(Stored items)
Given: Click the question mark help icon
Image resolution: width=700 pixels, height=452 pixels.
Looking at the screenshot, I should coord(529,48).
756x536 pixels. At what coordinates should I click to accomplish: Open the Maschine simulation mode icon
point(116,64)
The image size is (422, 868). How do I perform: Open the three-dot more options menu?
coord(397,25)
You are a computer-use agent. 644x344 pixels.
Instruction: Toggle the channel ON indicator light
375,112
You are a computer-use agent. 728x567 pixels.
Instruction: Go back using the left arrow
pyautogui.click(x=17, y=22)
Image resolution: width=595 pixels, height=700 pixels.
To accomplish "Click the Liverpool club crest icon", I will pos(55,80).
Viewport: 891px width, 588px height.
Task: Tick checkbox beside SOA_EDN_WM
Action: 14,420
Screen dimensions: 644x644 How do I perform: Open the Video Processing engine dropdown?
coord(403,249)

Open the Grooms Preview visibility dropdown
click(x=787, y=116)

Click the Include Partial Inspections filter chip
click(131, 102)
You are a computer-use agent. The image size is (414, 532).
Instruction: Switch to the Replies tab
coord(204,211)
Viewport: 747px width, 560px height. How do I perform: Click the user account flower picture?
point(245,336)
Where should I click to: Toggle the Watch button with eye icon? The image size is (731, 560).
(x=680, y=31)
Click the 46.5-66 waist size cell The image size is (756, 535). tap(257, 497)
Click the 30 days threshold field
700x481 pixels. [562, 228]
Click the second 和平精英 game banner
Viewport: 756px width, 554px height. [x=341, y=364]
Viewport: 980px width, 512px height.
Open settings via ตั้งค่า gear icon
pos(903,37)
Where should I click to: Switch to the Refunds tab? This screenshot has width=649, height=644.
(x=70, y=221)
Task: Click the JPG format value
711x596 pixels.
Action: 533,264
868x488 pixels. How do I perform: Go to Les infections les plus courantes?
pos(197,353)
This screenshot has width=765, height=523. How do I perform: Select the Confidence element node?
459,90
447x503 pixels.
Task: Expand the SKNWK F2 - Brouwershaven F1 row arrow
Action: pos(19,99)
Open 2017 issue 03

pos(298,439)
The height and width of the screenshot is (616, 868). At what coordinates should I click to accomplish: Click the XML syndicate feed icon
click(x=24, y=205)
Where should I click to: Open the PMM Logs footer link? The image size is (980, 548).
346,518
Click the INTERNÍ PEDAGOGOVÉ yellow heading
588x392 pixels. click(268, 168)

- **TASK**:
From the first line through the last, give the data above again exactly.

- **WORKED SOLUTION**:
Given: Click the question mark help icon
Image resolution: width=700 pixels, height=452 pixels.
Looking at the screenshot, I should coord(529,48).
756x536 pixels. At what coordinates should I click to accomplish: Open the Maschine simulation mode icon
point(116,64)
The image size is (422, 868). How do I perform: Open the three-dot more options menu?
coord(397,25)
You are a computer-use agent. 644x344 pixels.
Instruction: Toggle the channel ON indicator light
375,112
You are a computer-use agent. 728x567 pixels.
Instruction: Go back using the left arrow
pyautogui.click(x=17, y=22)
Image resolution: width=595 pixels, height=700 pixels.
To accomplish "Click the Liverpool club crest icon", I will pos(55,80).
Viewport: 891px width, 588px height.
Task: Tick checkbox beside SOA_EDN_WM
Action: 14,420
Screen dimensions: 644x644 How do I perform: Open the Video Processing engine dropdown?
coord(403,249)

Open the Grooms Preview visibility dropdown
click(x=787, y=116)

Click the Include Partial Inspections filter chip
click(131, 102)
You are a computer-use agent. The image size is (414, 532).
Instruction: Switch to the Replies tab
coord(204,211)
Viewport: 747px width, 560px height. How do I perform: Click the user account flower picture?
point(245,336)
Where should I click to: Toggle the Watch button with eye icon? The image size is (731, 560).
(x=680, y=31)
Click the 46.5-66 waist size cell The image size is (756, 535). tap(257, 497)
Click the 30 days threshold field
700x481 pixels. [562, 228]
Click the second 和平精英 game banner
Viewport: 756px width, 554px height. [x=341, y=364]
Viewport: 980px width, 512px height.
Open settings via ตั้งค่า gear icon
pos(903,37)
Where should I click to: Switch to the Refunds tab? This screenshot has width=649, height=644.
(x=70, y=221)
Task: Click the JPG format value
711x596 pixels.
Action: 533,264
868x488 pixels. How do I perform: Go to Les infections les plus courantes?
pos(197,353)
This screenshot has width=765, height=523. How do I perform: Select the Confidence element node?
459,90
447x503 pixels.
Task: Expand the SKNWK F2 - Brouwershaven F1 row arrow
Action: pos(19,99)
Open 2017 issue 03

pos(298,439)
The height and width of the screenshot is (616, 868). At what coordinates should I click to accomplish: Click the XML syndicate feed icon
click(x=24, y=205)
Where should I click to: Open the PMM Logs footer link? The image size is (980, 548).
346,518
Click the INTERNÍ PEDAGOGOVÉ yellow heading
588x392 pixels. click(268, 168)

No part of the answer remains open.